Nas fronteiras portuguesas com futuro serviço de passageiros de alta velocidade a disrupção de bitolas não vai existir para já nas ligações a Badajoz e Madrid e a Vigo, mas se mais tarde tal vier a ocorrer implicará, numa primeira fase, a utilização de comboios com bogies de bitola variável 1435/1668 mm (de fabrico espanhol).
Noutra perspectiva, o serviço de passageiros de alta velocidade do nosso país terá um âmbito de prolongamento essencialmente ibérico, pois além-Pirenéus impõe-se naturalmente o transporte aéreo, dada a nossa localização geográfica.
Continuidade do tráfego de mercadorias
Apesar das diferentes bitolas na fronteira dos Pirenéus, a continuidade da carga entre Espanha e França nunca foi nem é um problema, nem no custo nem no tempo de transbordo, segundo os técnicos ferroviários e os operadores de mercadorias.

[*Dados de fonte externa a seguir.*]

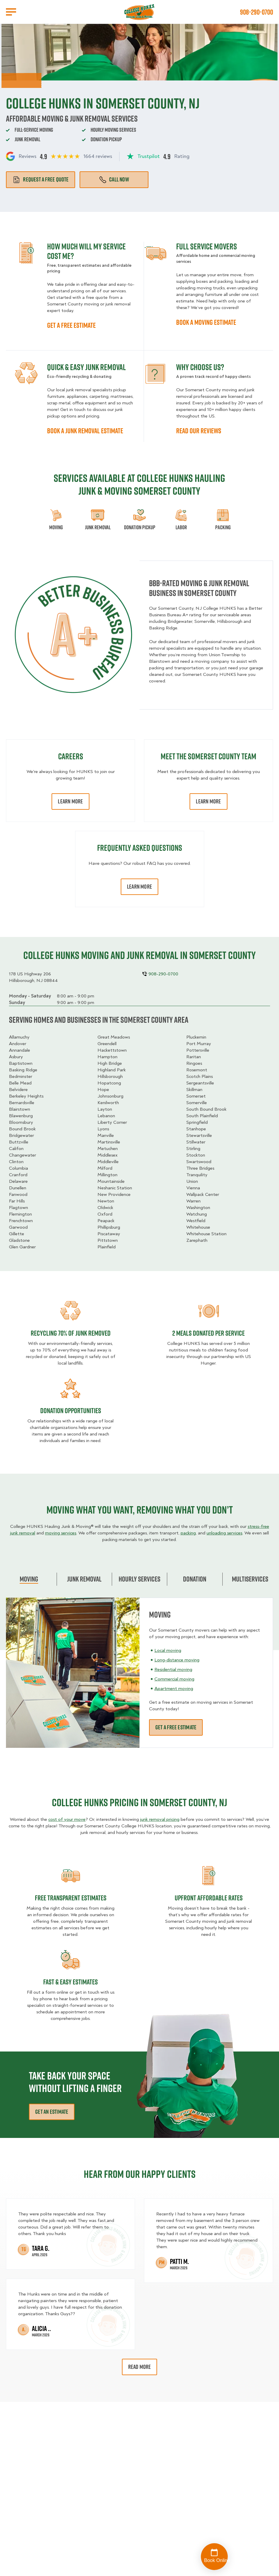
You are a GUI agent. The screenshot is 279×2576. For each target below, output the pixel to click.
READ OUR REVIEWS (198, 431)
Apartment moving (173, 1689)
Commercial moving (174, 1679)
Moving (29, 1579)
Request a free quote (40, 179)
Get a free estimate (175, 1727)
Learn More (70, 801)
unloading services (224, 1533)
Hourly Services (139, 1579)
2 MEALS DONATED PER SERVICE (208, 1333)
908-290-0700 (256, 12)
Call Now (114, 179)
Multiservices (250, 1579)
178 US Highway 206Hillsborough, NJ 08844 (33, 977)
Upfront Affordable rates (209, 1898)
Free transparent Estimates (70, 1898)
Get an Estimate (51, 2112)
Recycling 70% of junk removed (71, 1333)
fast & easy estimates (70, 1982)
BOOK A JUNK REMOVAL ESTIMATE (85, 431)
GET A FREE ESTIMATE (71, 325)
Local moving (167, 1650)
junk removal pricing (159, 1819)
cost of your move (67, 1819)
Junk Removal (84, 1579)
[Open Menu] (11, 12)
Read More (139, 2367)
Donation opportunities (70, 1410)
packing (188, 1533)
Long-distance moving (176, 1660)
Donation (194, 1579)
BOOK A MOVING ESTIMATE (206, 322)
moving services (60, 1533)
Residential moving (173, 1669)
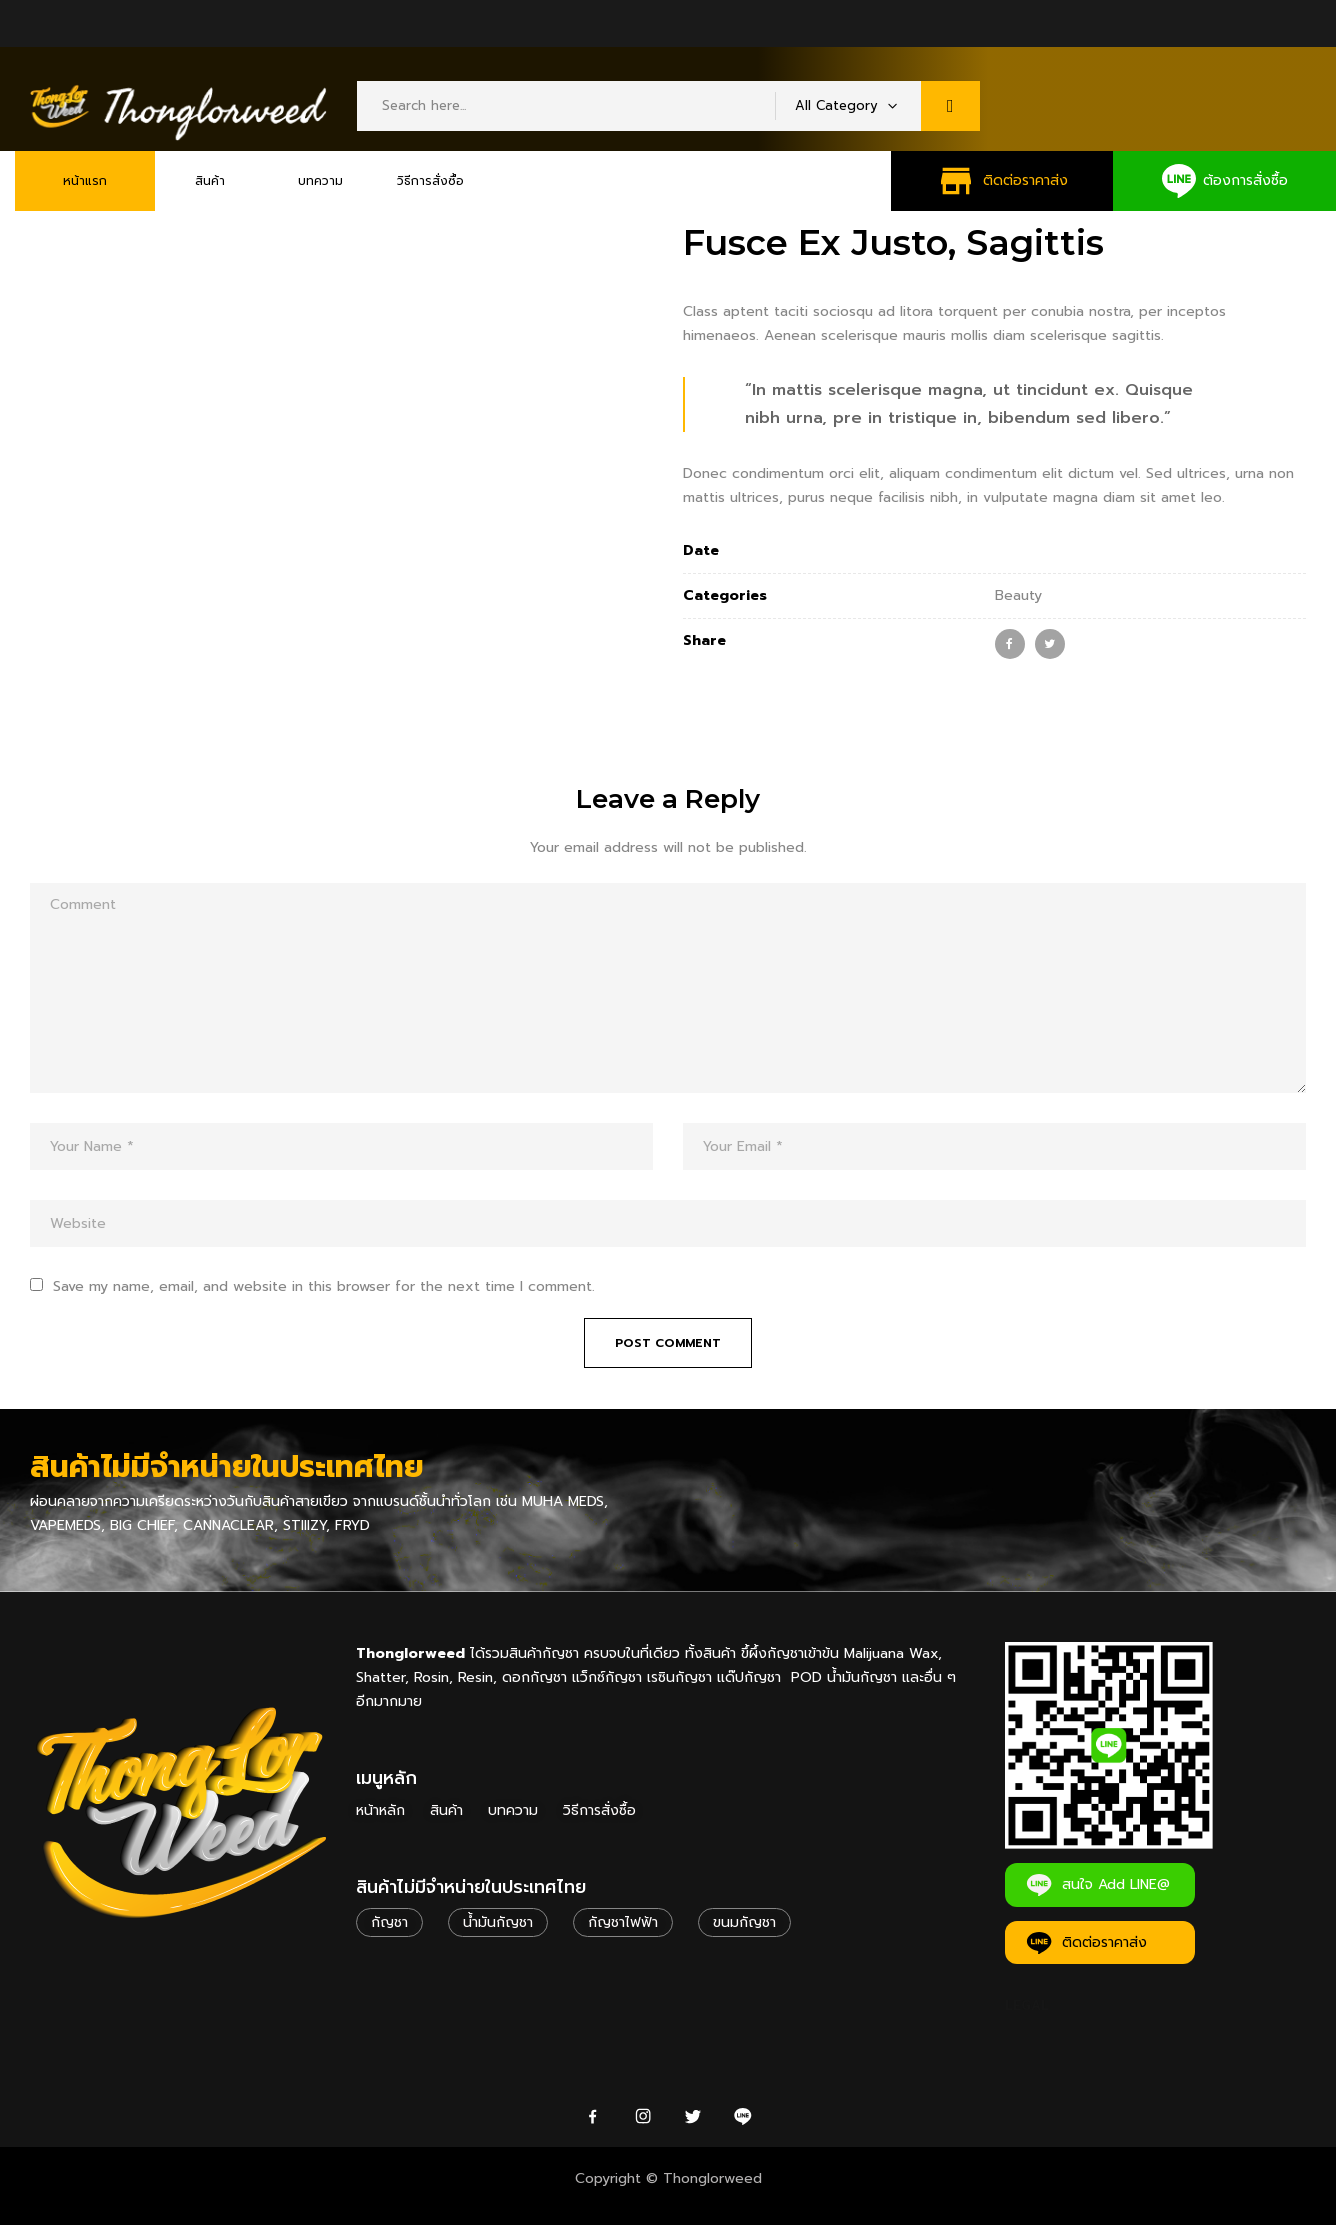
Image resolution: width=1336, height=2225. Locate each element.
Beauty (1018, 595)
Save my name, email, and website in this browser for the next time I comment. (324, 1287)
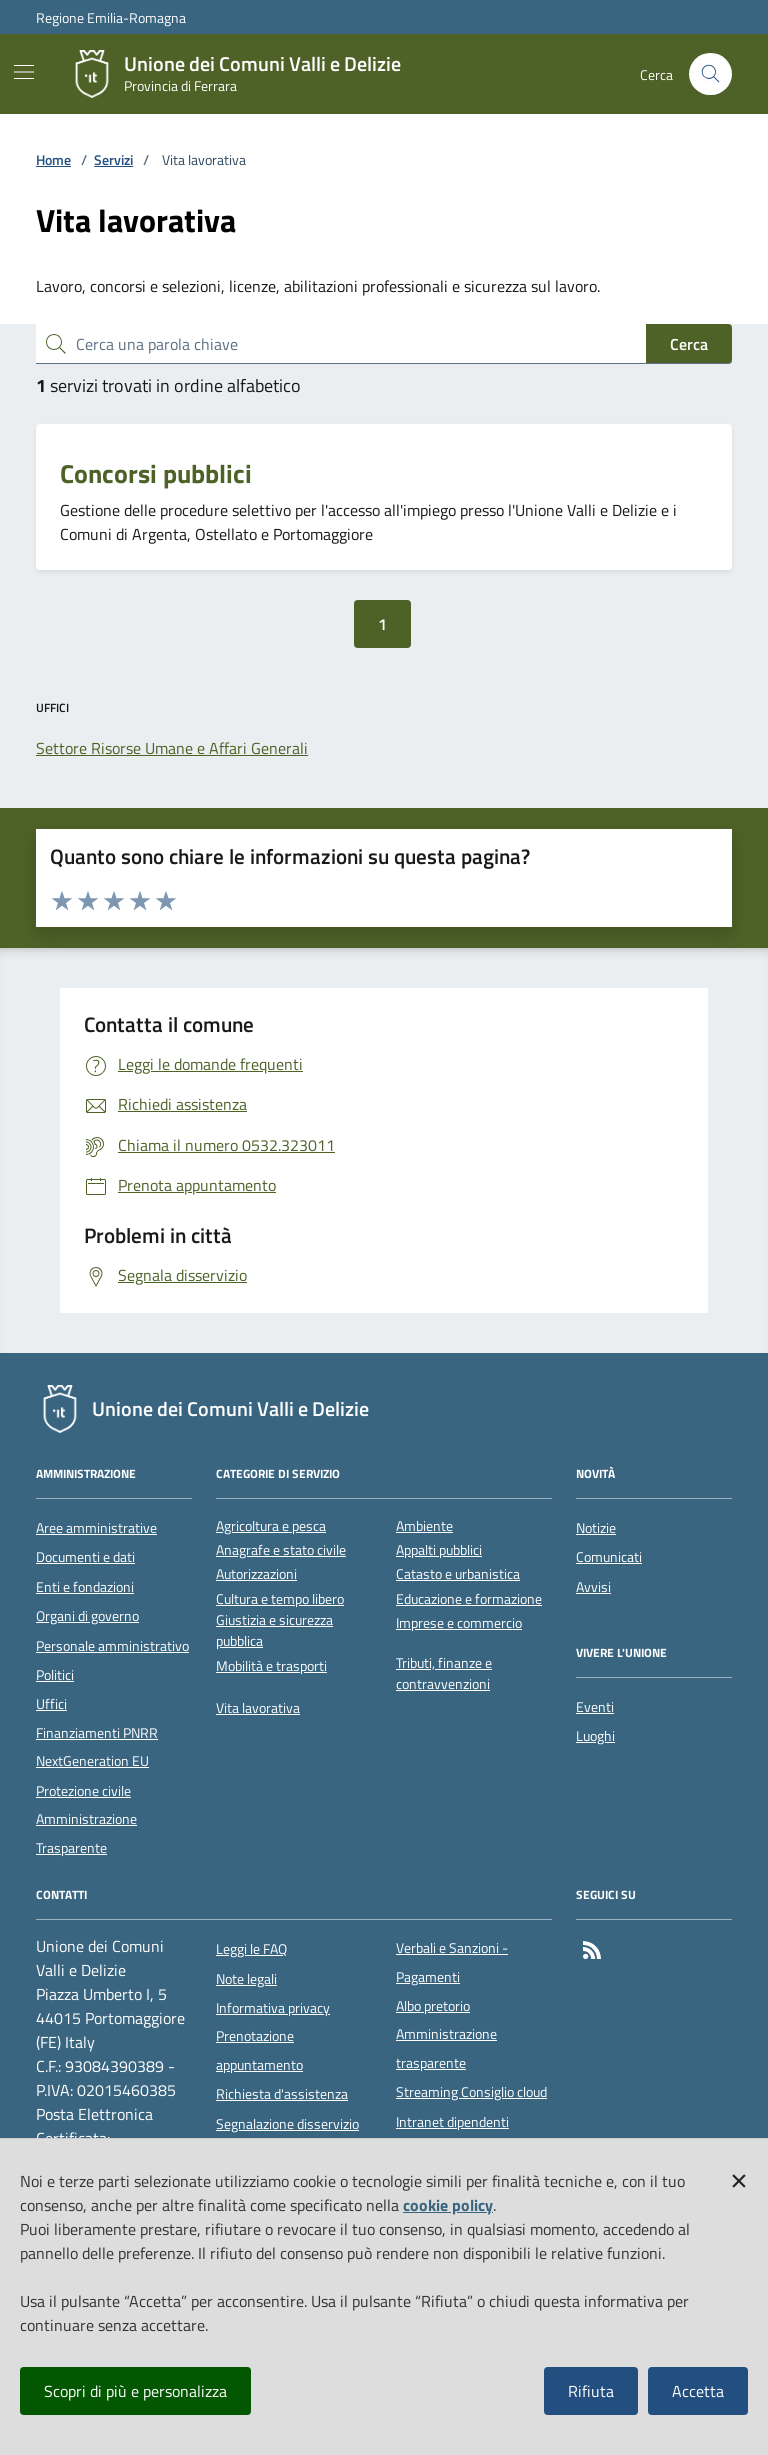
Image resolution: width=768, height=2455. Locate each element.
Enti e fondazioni (85, 1587)
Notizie (596, 1528)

Mas acresce que Espanha é também a origem/destino de cerca de 70% da carga que atravessa a fronteira por via terrestre, nos modos rodoviário e ferroviário.
Segundo o INE ETC [Estatísticas de Transportes e Comunicações] 2023, o transporte transfronteiriço de mercadorias por modo ferroviário representa, relativamente ao transportado por via terrestre (rodoviário+ferroviário), cerca de 4,5% nas importações, e é da ordem de 1,5 % nas exportações. As exportações por modo ferroviário têm vindo a diminuir, -11,2% e -18,2% em 2022 e 2023, respectivamente.
Estes dados permitem constatar que o transporte ibérico ferroviário de mercadorias tem imenso por onde crescer e não é de todo a bitola que representa qualquer problema, é antes uma imensa vantagem.
Contra a liberalização. Unidade e industrialização do sistema ferroviário
Coloquemos então o foco dos problemas do sistema ferroviário do nosso país no que é de facto relevante: combater a fragmentação e a desindustrialização como as directrizes fundamentais da liberalização.
A fragmentação, de que se destaca a separação entre gestão da infraestrutura e operação ferroviária, mas não só, permite destinar a operação das linhas mais rentáveis a operadores privados dos grandes grupos económicos.
«a fragmentação é o meio de a liberalização destinar a carne do lombo, a operação das linhas mais rentáveis, ao capital privado. Do lado do Estado fica o que não lhes interessa, a operação nas linhas menos solventes e a onerosa construção e manutenção das infraestruturas»
Ou seja, a fragmentação é o meio de a liberalização destinar a carne do lombo, a operação das linhas mais rentáveis, ao capital privado. Do lado do Estado fica o que não lhes interessa, a operação nas linhas menos solventes e a onerosa construção e manutenção das infraestruturas.
Este crime tem desde logo como consequência desviar do país as receitas das linhas mais rentáveis, e impedir a CP de as operar e receber essas verbas necessárias para compensar a operação nas linhas menos solventes no interior e assim contribuir para a coesão territorial.
A dimensão do país, as exigências de mobilidade e a resposta com mais material circulante, impõem uma estrutura ferroviária com escala e decisões soberanas no sentido da reversão da liberalização.
Na construção das linhas e na sua electrificação, a liberalização está alinhada com a condição desindustrializada do país que agora importa praticamente todos os materiais excepto a pedra e o betão!
O país precisa de se reindustrializar e de apostar no sector ferroviário reunificado na CP, desde logo com toda a centralidade na operação de alta velocidade, em linha com os sistemas integrados e de operação pública nos países com sistemas ferroviários mais desenvolvidos.
- 1. N. da R.: Material ferroviário constituído por um «conjunto de rodas, sapatas de freio, rolamentos, molas, eixos, mancais, cilindros de freio, barras estabilizadoras, entre outras coisas». Fonte: Wikipédia.